Shift in product mix pushes up PCBL Q2 profit by 112%

Our Bureau Updated - October 30, 2018 at 08:31 PM.

Following a shift in product mix and focus on value-added premium grade products, RP-Sanjiv Goenka Group company Phillips Carbon Black Ltd (PCBL) has reported an over 112 per cent increase in net profit to ₹108 crore for Q2 FY19, against ₹51 crore in Q2 FY18. Revenues rose 47 per cent to ₹880 crore.

According to Sanjiv Goenka, Chairman, apart from value added premium offerings, the company has also utilised 98.5 per cent of its capacity and reported improved efficiencies.
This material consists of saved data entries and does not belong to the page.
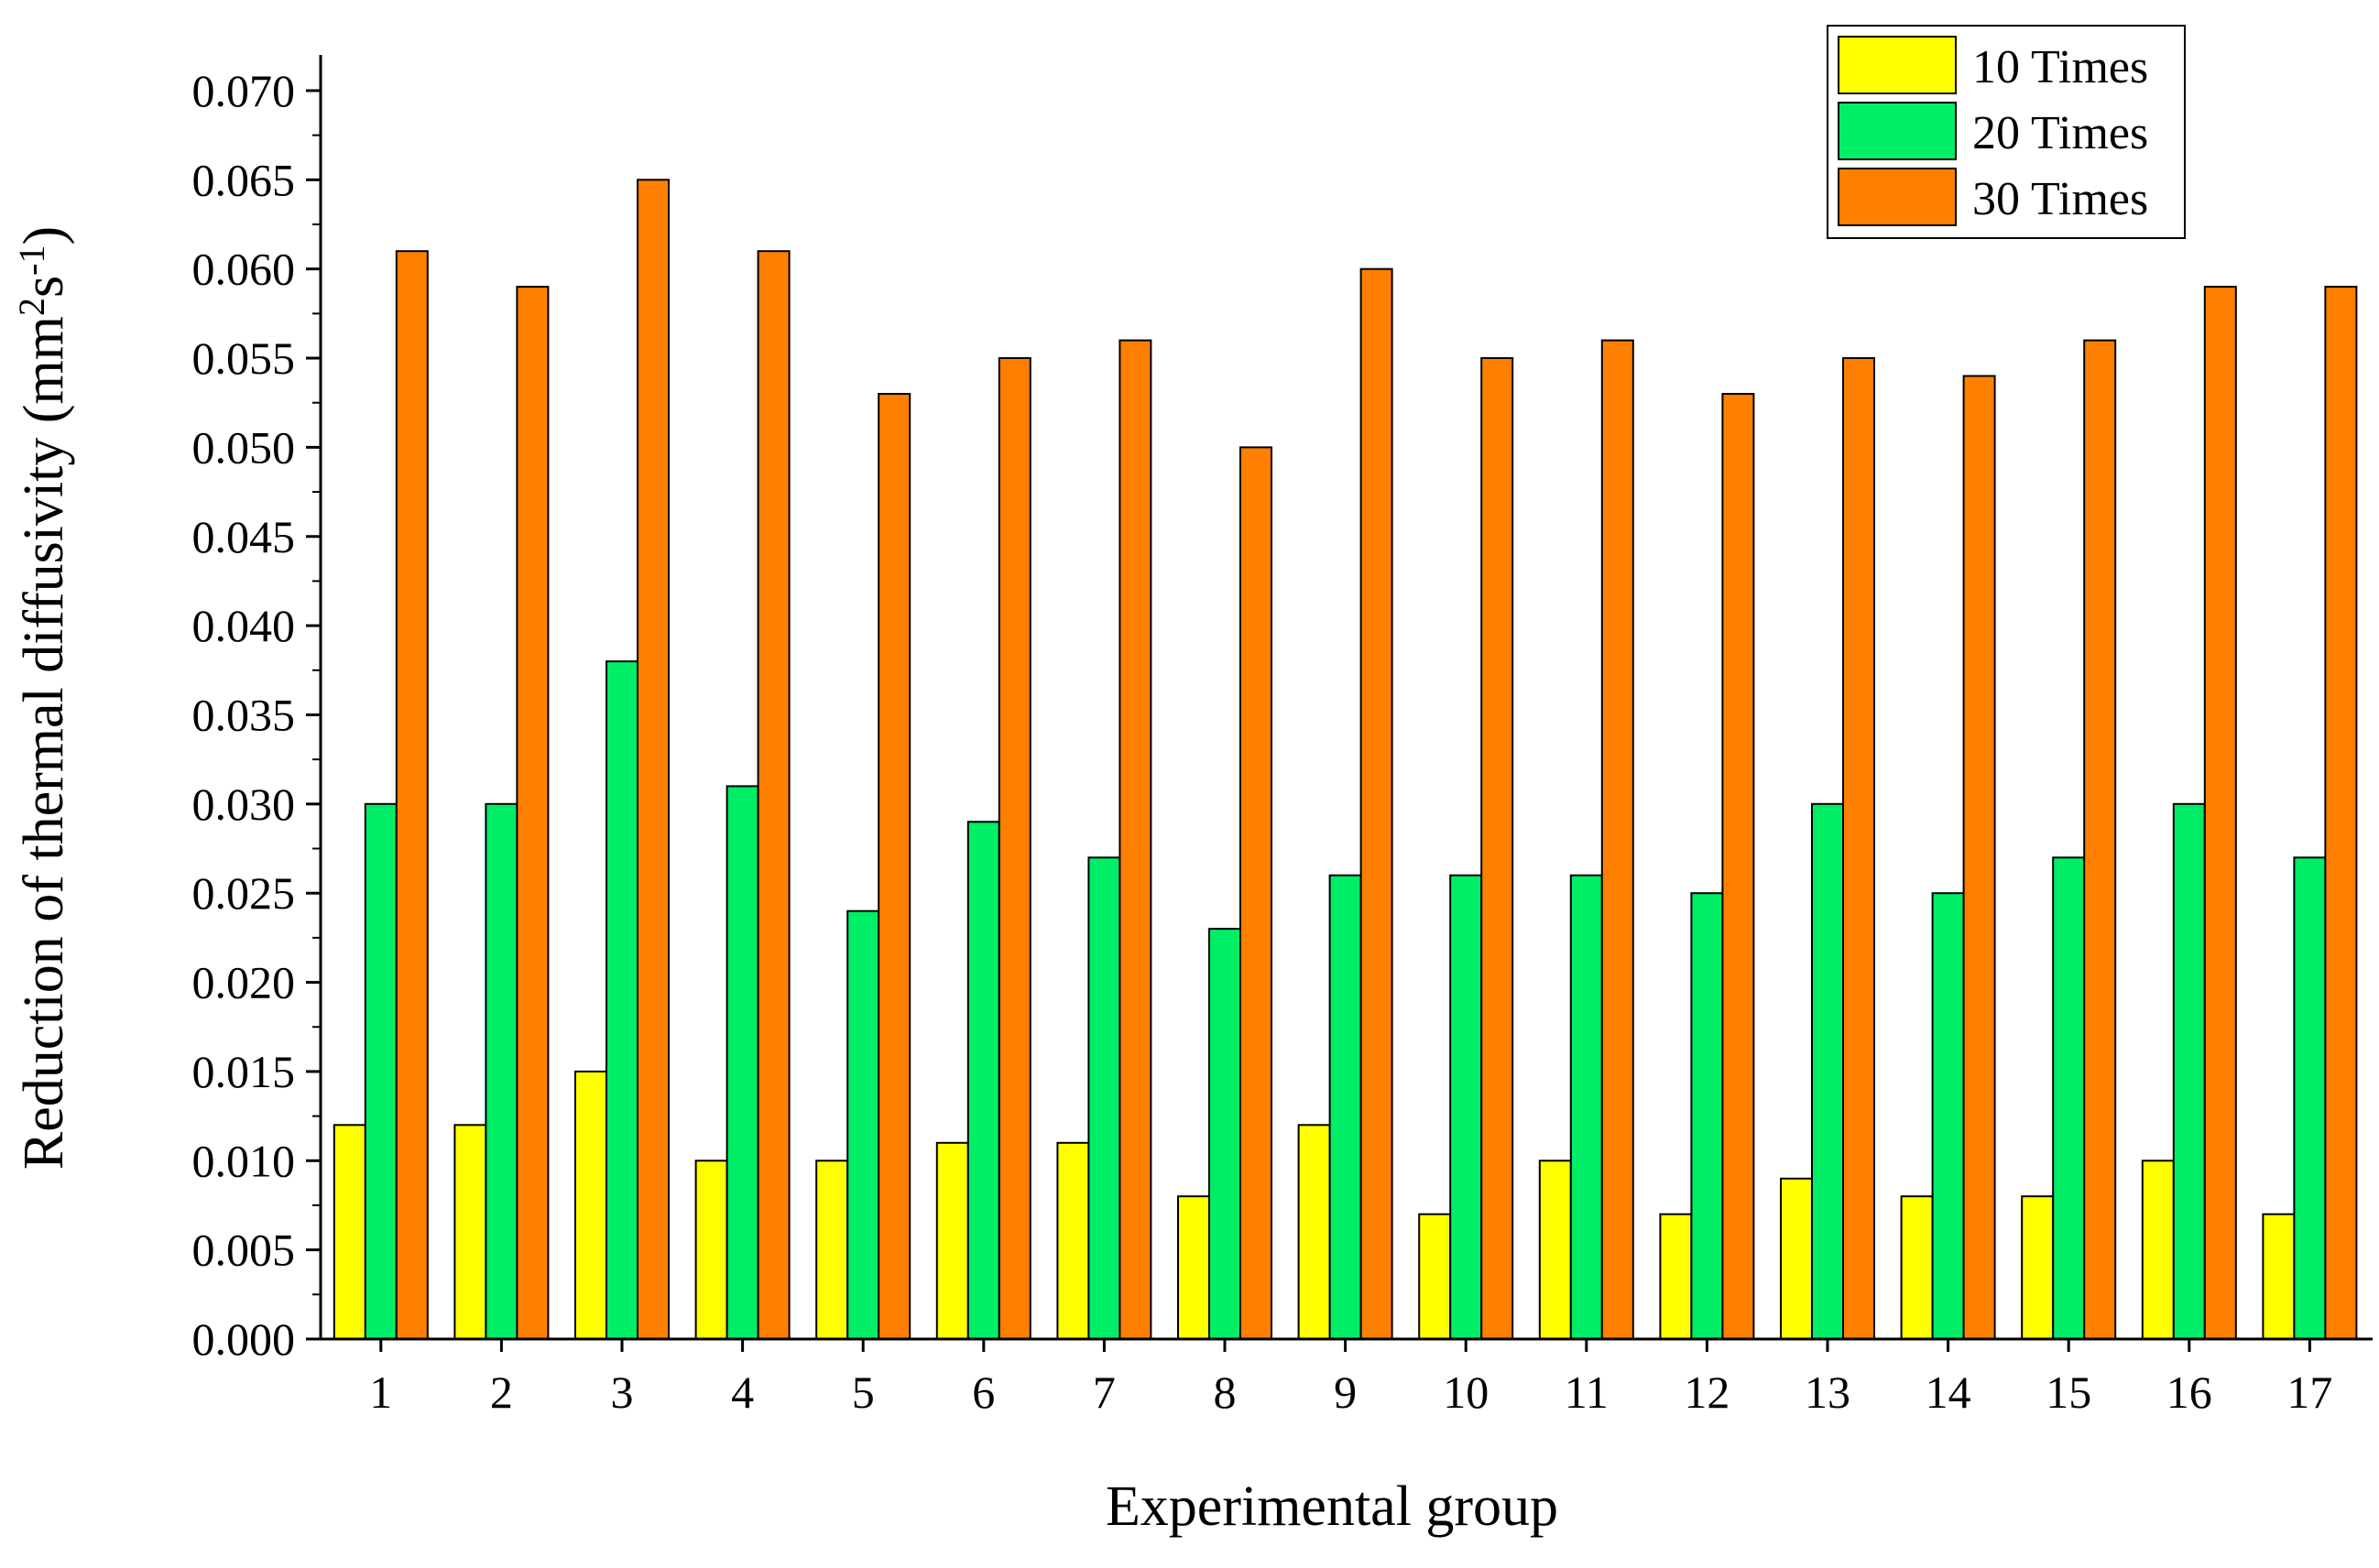 Image resolution: width=2379 pixels, height=1568 pixels. What do you see at coordinates (44, 743) in the screenshot?
I see `y-axis-title-main: Reduction of thermal diffusivity (mm` at bounding box center [44, 743].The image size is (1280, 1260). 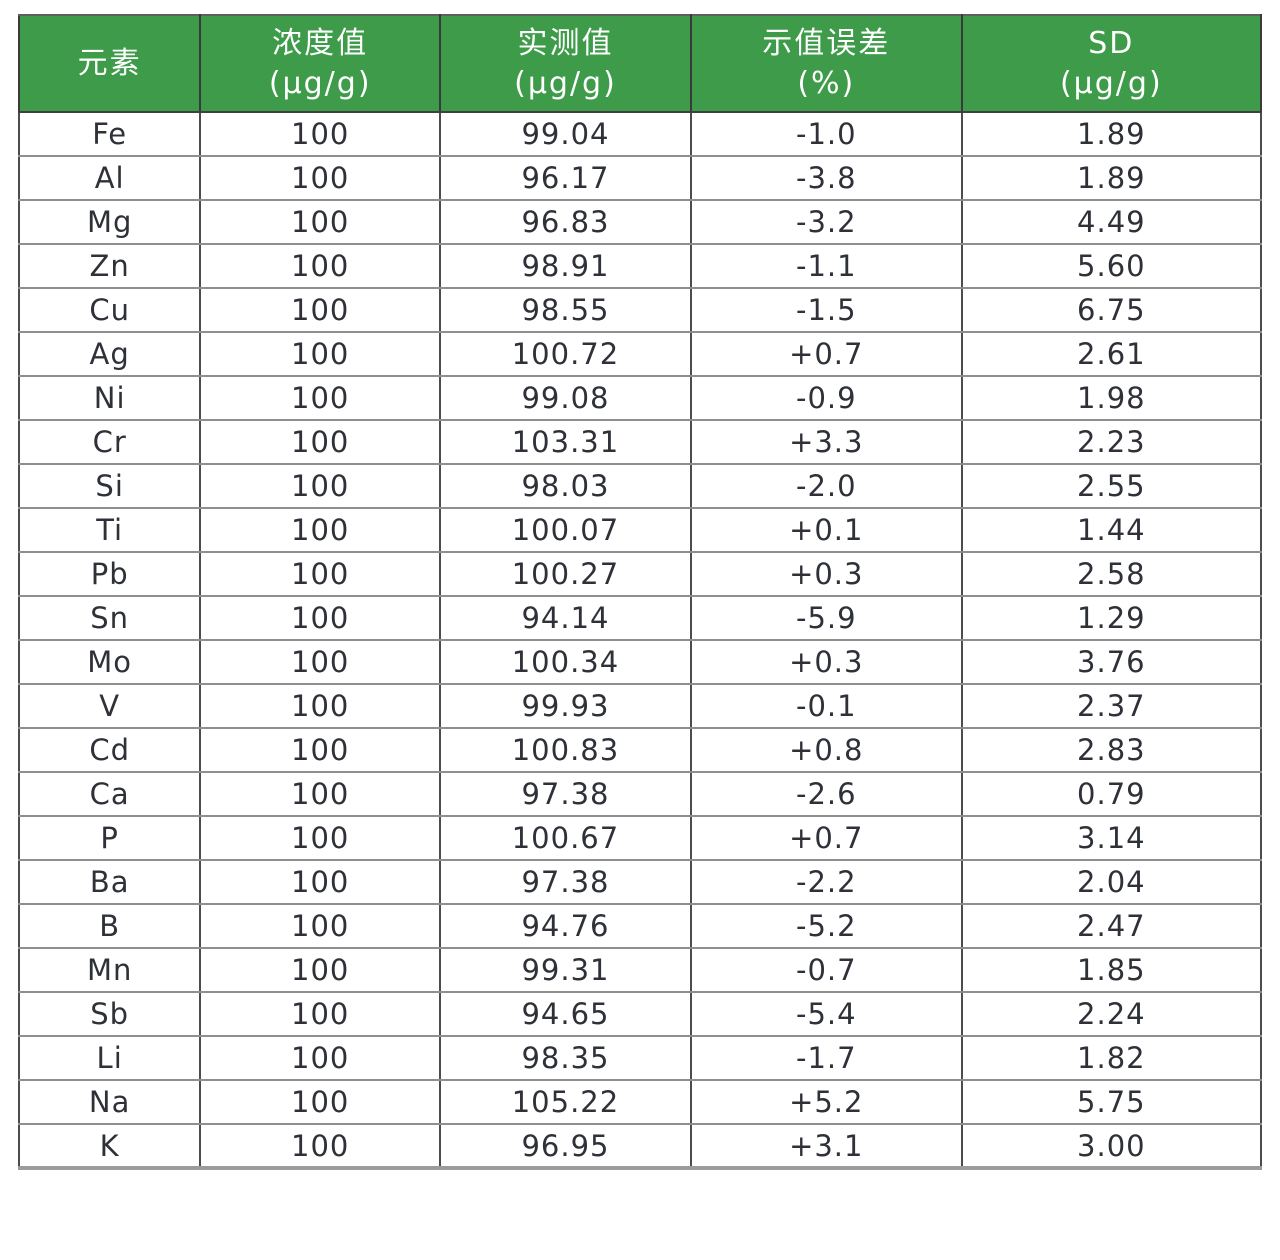 I want to click on cell-measured: 100.72, so click(x=566, y=354).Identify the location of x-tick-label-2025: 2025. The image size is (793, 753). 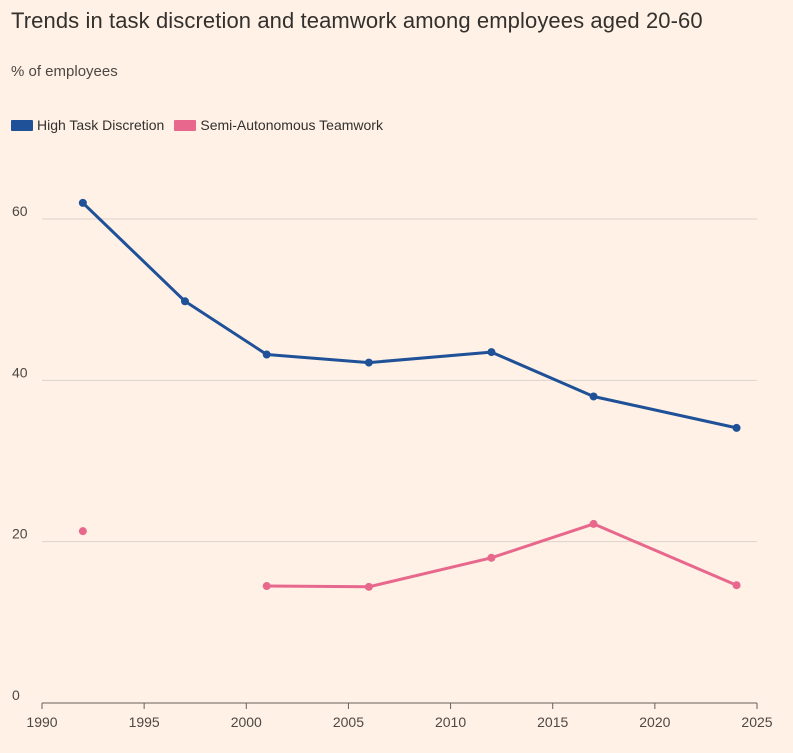
(756, 722).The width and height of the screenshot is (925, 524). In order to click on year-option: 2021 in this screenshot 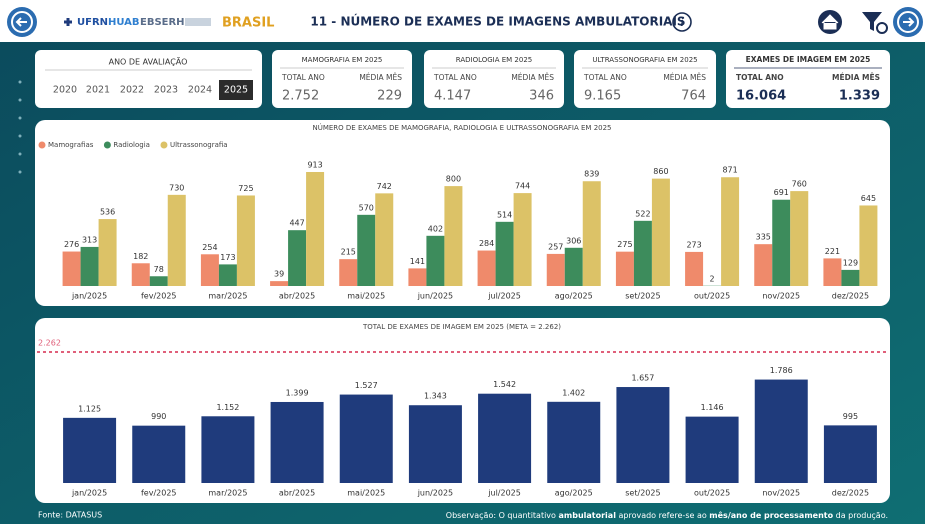, I will do `click(98, 90)`.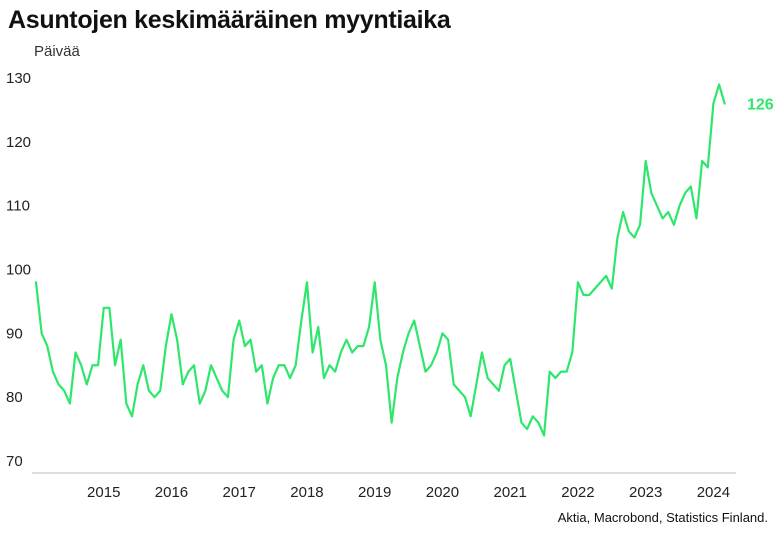 The width and height of the screenshot is (784, 534). I want to click on y-tick-label: 130, so click(18, 78).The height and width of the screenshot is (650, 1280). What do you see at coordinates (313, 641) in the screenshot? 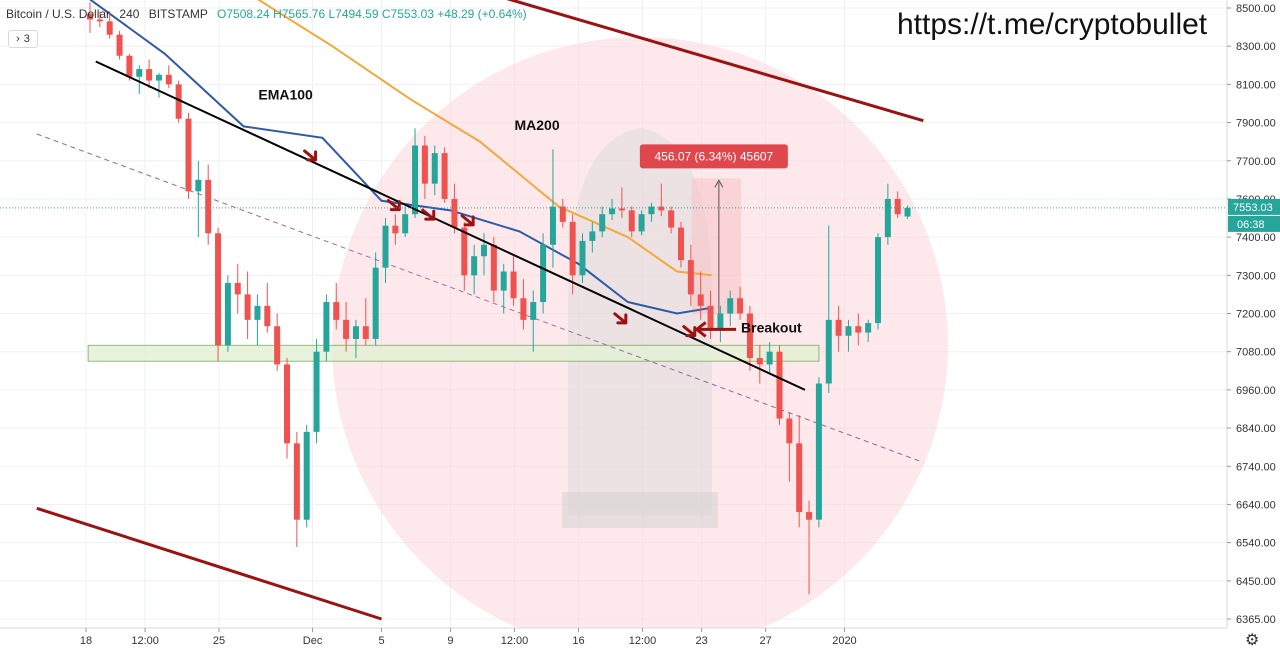
I see `time-tick-label: Dec` at bounding box center [313, 641].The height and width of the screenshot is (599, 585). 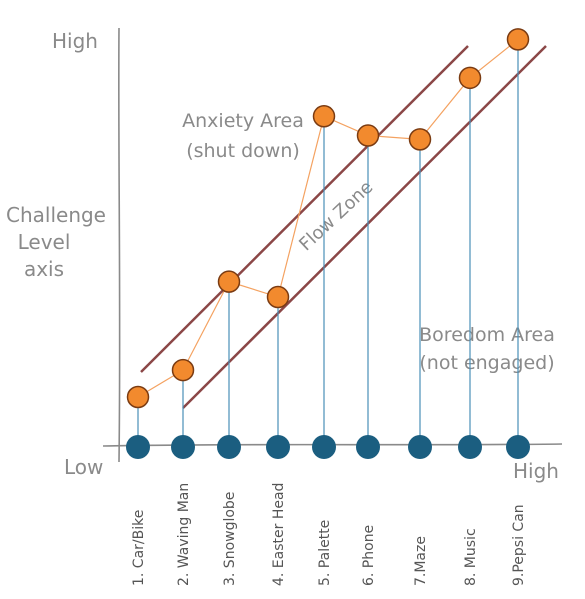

“We now have 50 engineers at our Palej (Gujarat) R&D centre working on newer grades,” he told reporters at a press conference.

According to Goenka, the company is yet to decide on the location of its greenfield project that will entail an estimated investment of ₹600 crore with an annual capacity of 150,000 tonnes.

While it is more or less decided that the project will be set up in South India, the company is in discussions with Tamil Nadu, Telangana and Andhra Pradesh, he added.

This apart, PCBL is adding 50,000 tonnes of capacity annually at Mundra in Gujarat, while another 30,000 tonnes will be added at Palej. While the Mundra project should be ready by November, Palej will be completed in Q2 FY20.